Bioflavonoids – information; why it is recommended o gastroenterologista cuida do que

Bioflavonoids are a special class of plant polyphenolic compounds. Being found in high concentrations in many fruits, they are responsible for much of the coloring in such things as grapes, blueberries, and cherries. They are also found in fairly high concentrations in citrus fruits as well. Historically, Bioflavonoids were first described as "vitamin P" due to their ability to reduce capillary permeability. Since then their status as a vitamin has been dropped, but the research and use of various bioflavonoids has only increased. Some important bioflavonoids include quercetin, rutin, hesperidin, and the OPCs found in grapes, bilberries, and pine bark extractions to name a few. Source

Hesperidin is found primarily in the rinds of lemon and sweet oranges (Citrus sinensis). It is not all that commonly used as a supplement ingredient, but is still used in combination with vitamin C products or combined with ingredients as a synergist for a variety of conditions. Function; Why it is Recommended

Rutin is a flavonoid glycoside with quercetin as the flavonoid portion and rutinose as the sugar portion. Rutin was included as one of the original "vitamin P" substances because of its ability to decrease capillary permeability and fragility. Like quercetin, rutin is a biologically active flavonoid. It has been shown to have antiedemic, antiatherogenic, antiinflammatory and hypotensive properties.

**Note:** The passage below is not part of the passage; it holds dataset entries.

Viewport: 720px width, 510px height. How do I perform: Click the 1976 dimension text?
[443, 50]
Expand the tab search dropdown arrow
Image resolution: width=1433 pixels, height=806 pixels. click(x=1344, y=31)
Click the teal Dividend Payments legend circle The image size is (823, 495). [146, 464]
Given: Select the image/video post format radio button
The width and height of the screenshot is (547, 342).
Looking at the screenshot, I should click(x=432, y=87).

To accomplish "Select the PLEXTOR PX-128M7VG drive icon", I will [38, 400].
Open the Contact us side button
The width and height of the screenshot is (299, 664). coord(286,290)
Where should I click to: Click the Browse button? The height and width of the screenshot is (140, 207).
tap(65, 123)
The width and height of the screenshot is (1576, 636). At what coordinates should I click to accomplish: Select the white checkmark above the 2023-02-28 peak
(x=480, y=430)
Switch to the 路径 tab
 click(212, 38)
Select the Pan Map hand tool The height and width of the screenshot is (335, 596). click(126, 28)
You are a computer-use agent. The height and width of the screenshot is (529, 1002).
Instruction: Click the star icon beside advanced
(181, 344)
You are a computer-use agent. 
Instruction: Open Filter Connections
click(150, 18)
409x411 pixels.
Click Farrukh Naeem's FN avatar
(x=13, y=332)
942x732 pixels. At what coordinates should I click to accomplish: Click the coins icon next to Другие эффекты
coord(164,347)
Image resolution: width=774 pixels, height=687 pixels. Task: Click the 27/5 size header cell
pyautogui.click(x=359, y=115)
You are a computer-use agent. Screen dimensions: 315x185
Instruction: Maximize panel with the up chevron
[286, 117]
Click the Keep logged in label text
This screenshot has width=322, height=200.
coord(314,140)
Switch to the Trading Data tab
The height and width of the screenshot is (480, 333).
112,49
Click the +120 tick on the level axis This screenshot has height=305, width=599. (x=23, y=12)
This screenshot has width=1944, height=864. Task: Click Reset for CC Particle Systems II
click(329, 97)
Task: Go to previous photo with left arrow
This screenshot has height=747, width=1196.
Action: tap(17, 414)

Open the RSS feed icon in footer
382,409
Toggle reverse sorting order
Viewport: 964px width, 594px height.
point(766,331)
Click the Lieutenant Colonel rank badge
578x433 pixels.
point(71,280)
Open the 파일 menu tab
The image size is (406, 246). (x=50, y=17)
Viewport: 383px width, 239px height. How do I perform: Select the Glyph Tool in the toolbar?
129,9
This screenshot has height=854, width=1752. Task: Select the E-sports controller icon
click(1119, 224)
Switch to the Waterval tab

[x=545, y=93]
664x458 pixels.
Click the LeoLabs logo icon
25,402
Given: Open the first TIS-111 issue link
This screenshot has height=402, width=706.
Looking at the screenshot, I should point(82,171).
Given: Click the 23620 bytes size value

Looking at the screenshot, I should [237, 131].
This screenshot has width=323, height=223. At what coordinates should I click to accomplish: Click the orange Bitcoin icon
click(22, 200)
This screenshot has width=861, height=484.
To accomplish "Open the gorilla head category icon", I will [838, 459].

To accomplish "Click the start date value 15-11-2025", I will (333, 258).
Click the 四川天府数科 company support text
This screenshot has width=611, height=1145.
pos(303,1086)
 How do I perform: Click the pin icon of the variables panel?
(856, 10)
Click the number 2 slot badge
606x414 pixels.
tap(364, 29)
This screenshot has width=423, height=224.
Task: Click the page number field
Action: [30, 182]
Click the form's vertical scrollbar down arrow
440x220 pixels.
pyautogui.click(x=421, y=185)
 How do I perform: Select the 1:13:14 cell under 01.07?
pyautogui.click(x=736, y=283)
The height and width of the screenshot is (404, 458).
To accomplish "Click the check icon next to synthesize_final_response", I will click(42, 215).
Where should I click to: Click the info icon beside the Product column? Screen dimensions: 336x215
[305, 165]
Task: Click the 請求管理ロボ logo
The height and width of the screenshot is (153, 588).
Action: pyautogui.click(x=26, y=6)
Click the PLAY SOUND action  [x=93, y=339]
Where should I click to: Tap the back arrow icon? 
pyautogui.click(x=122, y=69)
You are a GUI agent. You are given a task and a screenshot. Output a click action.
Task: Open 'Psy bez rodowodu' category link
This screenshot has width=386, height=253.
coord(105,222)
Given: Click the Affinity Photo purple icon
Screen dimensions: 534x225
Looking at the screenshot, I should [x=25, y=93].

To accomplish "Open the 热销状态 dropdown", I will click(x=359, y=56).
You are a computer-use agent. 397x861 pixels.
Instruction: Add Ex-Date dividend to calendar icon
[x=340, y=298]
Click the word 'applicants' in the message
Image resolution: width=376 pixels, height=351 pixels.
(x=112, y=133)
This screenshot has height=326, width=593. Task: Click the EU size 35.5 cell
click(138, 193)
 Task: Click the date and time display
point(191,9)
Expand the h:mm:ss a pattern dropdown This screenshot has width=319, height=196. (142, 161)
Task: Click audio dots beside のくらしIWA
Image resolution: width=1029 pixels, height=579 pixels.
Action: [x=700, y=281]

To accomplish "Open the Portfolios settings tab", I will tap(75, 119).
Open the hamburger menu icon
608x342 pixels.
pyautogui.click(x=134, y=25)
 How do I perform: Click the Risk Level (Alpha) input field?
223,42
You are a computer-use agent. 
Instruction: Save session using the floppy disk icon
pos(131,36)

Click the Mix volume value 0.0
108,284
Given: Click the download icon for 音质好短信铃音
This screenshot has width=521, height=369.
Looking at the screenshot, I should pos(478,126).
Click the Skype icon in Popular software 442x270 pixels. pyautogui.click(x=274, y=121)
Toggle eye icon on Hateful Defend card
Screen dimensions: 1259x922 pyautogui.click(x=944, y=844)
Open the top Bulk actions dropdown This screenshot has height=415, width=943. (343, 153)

Among the flavonoids, Quercetin is one of the most biologically active. Quercetin is the aglycone (non-carbohydrate portion of a glycoside molecule) of rutin, quercetin and other glycoside flavonoids. Quercetin is an especially potent antioxidant with some anti-inflammatory properties. It appears to stabilize the membranes of the mast cells that release histamine.

Quercetin has been shown to have an effect on a variety of biological systems, mostly through its interaction with calmodulin, a calcium regulating protein. One of the best studied effects of quercetin is its ability to prevent mast cells from de-granulating during an allergic response. In preventing mast cell de-granulation, quercetin prevents the release of histamine, one of the major triggers to the overall allergic response. Through similar actions, quercetin can act as an anti-inflammatory agent.

As a flavonoid, quercetin is able to stabilize membranes. This is not only true of free-floating blood cells, but also capillary and arterial walls. These activities are due to the ability of quercetin to act as a potent antioxidant as well as an inhibitor to the enzyme hyaluronidase (an enzyme that breaks down connective tissue). The benefits of quercetin are becoming well known, and purified quercetin should become more popular in years to come. The absorption of quercetin is limited, and studies have shown that the enzyme bromelain is capable of increasing the intestinal absorption of quercetin. Quercetin is listed in the National Formulary and can be purchased N.F.

Hesperidin is a molecule which contains hesperetin (a bioflavonoid molecule) and the disaccharide rutinose. It performs antioxidant actions as well as having potent anti-allergy, anti-inflammatory and anti-viral properties. It works with vitamin C for the promotion of vascular tissue strength. No longer considered a vitamin, Hesperidin and other bioflavonoids are now known to have many beneficial effects such as improving the effectiveness of vitamin C, improving capillary fragility, antioxidant and free radical protection to name but a few.